Pull each line containing "Task" out of the data and copy it.

_The input_.
_ _ _ _
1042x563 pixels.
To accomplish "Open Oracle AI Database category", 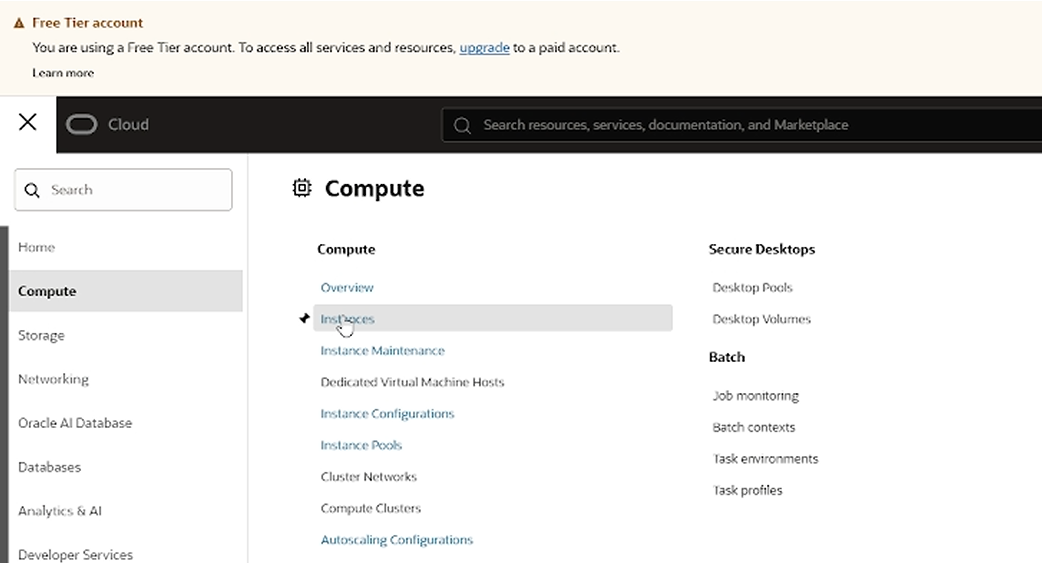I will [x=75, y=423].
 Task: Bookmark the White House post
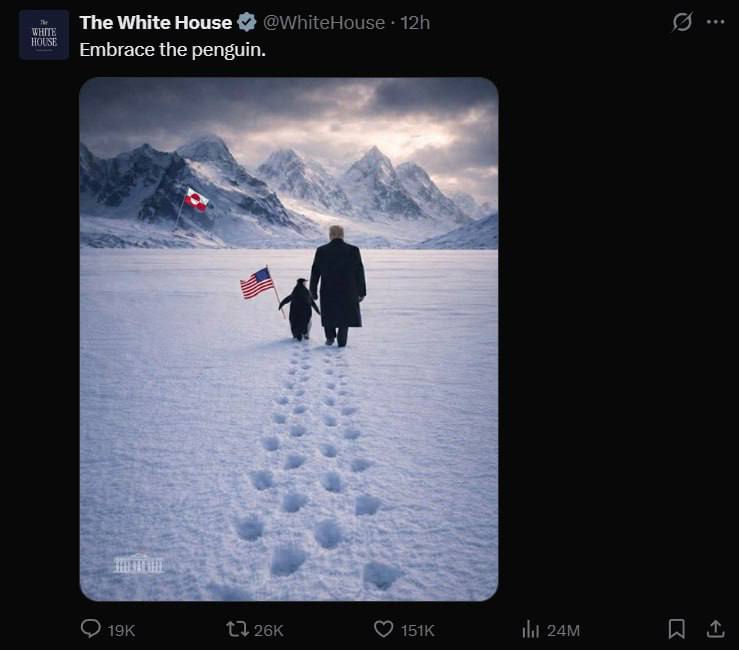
_ _ _ _
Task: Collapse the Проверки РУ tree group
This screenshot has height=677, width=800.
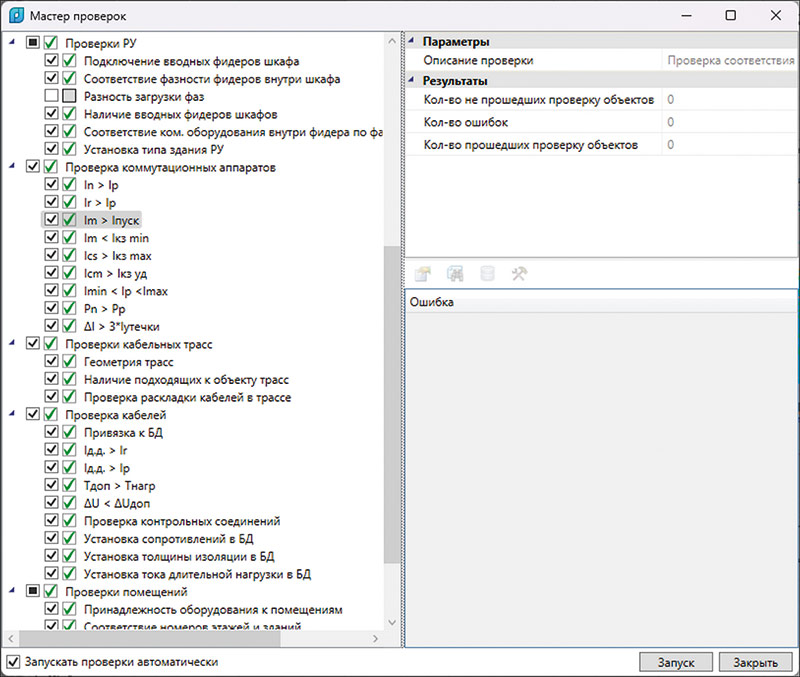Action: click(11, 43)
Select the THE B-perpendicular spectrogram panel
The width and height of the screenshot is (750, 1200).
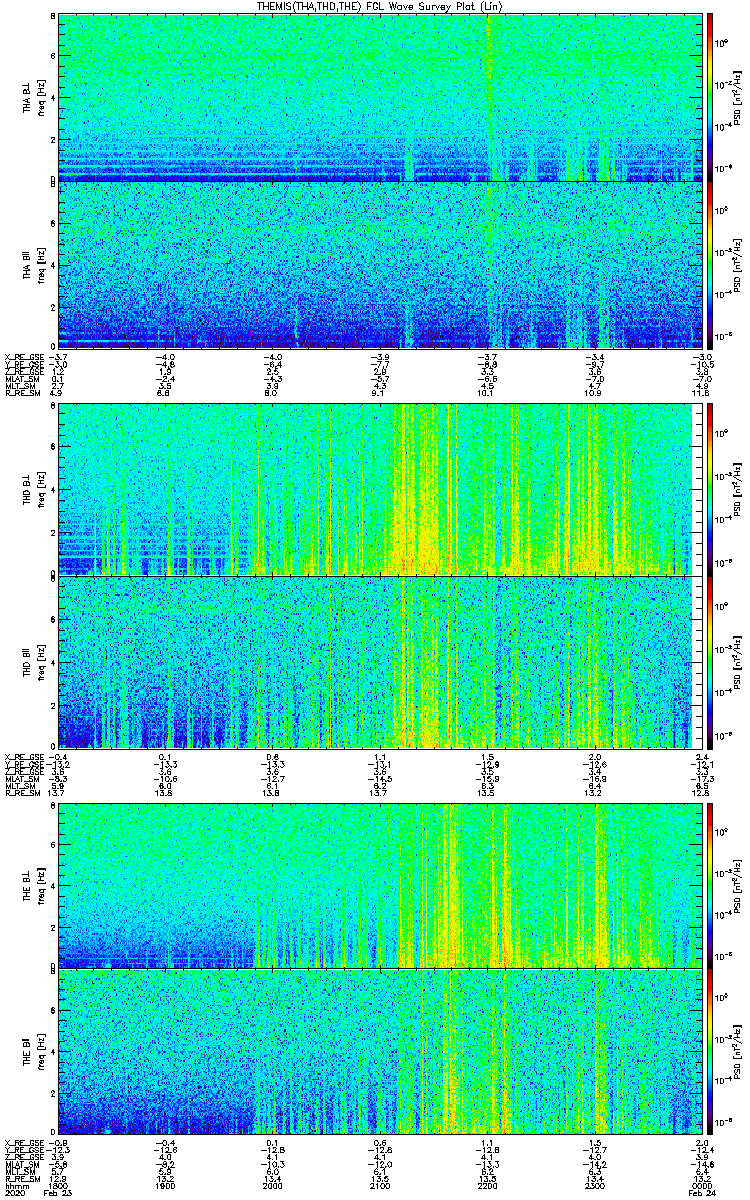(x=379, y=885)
_ _ _ _
_Answer for this exercise_.
 Task: Bookmark the White House post
Task: Collapse the Проверки РУ tree group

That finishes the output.